A good Sargent portrait is a still of a performance; it required the sitter to strike a pose, and not all his paying clients were performers. His most striking portraits, like Gautreau’s, were of invited subjects. Naturally reserved, he warmed to vivacious women like the Wertheimer girls who appear in several of his liveliest paintings. He was comfortable in the company of outsiders like himself: his aristocratic women can look empty-headed, but his Jewish girls have an interior life.

Male subjects offered fewer sartorial diversions. He jumped at the chance of a military uniform, tropical whites or ceremonial robes as worn by Lord Londonderry raising the Sword of State at Edward VII’s coronation. (He would have done a grand job of Penny Mordaunt at Charles III’s.)

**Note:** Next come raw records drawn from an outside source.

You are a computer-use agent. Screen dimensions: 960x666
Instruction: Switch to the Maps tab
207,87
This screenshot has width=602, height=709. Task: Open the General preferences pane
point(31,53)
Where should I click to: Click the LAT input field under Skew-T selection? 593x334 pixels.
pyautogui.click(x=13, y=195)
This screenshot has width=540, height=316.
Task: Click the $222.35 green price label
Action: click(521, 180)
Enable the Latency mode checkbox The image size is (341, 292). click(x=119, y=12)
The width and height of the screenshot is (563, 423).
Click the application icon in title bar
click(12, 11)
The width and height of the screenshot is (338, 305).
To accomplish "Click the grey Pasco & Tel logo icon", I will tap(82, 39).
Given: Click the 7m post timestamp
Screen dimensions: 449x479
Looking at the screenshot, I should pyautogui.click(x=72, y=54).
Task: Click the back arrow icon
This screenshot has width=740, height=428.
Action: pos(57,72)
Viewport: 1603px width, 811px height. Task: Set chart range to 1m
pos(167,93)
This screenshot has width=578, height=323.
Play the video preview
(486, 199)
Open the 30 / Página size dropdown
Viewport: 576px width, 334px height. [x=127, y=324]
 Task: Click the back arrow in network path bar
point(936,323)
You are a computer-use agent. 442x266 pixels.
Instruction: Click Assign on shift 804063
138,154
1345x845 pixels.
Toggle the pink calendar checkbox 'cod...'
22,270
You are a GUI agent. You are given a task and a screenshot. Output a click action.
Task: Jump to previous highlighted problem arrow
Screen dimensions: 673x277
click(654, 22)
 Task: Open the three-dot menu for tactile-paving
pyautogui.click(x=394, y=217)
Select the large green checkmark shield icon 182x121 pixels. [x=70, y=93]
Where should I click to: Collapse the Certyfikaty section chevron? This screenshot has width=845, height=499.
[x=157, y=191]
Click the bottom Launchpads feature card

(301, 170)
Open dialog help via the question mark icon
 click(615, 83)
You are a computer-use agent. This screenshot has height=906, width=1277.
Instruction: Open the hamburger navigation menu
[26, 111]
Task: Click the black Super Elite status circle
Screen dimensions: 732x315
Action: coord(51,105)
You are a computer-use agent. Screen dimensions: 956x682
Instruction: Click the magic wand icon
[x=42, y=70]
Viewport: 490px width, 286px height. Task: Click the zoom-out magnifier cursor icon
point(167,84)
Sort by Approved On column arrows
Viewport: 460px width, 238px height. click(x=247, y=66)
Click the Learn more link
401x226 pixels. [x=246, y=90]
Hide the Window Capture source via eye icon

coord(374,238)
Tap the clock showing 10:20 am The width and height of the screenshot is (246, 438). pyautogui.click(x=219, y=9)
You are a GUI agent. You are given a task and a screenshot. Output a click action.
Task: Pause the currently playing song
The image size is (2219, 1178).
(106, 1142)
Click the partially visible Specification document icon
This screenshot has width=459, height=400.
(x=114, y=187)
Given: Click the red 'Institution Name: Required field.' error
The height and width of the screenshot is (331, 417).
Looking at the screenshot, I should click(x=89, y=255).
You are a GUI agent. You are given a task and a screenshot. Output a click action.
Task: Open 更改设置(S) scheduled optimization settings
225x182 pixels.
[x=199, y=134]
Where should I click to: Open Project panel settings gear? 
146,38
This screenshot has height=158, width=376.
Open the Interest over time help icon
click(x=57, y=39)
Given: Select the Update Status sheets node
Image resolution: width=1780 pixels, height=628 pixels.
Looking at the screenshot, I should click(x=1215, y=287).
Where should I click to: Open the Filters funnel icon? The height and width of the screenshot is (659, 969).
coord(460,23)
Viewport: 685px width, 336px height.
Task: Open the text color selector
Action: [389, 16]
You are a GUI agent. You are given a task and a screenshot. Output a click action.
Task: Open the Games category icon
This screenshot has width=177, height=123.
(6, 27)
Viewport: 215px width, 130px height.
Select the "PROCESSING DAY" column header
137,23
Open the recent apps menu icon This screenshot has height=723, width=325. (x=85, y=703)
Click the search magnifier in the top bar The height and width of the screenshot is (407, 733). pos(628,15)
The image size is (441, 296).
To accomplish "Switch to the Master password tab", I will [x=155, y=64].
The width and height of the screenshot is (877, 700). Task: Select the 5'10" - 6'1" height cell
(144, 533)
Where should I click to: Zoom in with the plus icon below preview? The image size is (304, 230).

His best male portraits are faintly sinister. ‘Lord Ribblesdale’ (1902) in his ‘ratcatcher’ hunting gear with crop and topper looks ready to put you across his knee, and any self-respecting woman would shrink from the spidery fingers of gynaecologist Samuel Pozzi in his scarlet dressing gown, a dead ringer for Vincent Price. Digits are put to work in a Sargent portrait: Graham Robertson’s cocked little finger tells us as much about him as the fluffy white poodle with the pink bow in the shadows at his feet. The artist who guarded the secret of his own sexuality savoured a bit of gender fluidity; in her tailored walking dress, New Woman ‘Mrs Charles Thursby’ (c.1897-8) was compared by a friend to ‘an 18th-century coachman’.

By 1910, sick of what Sickert termed ‘the chiffon and wriggle school of portraiture’, Sargent had stopped accepting commissions and taken to painting exotically costumed figures in the landscape: the procession of ghostly girls in shawls in his painting ‘Cashmere’ (c. 1908) is a strange premonition of his first world war work ‘Gassed’ (1919). In the great outdoors, his painting went to pieces. Accustomed to controlling every detail of an indoor setting, he was too steeped in artifice to deal with nature. This is a dazzling exhibition, but it’s all show.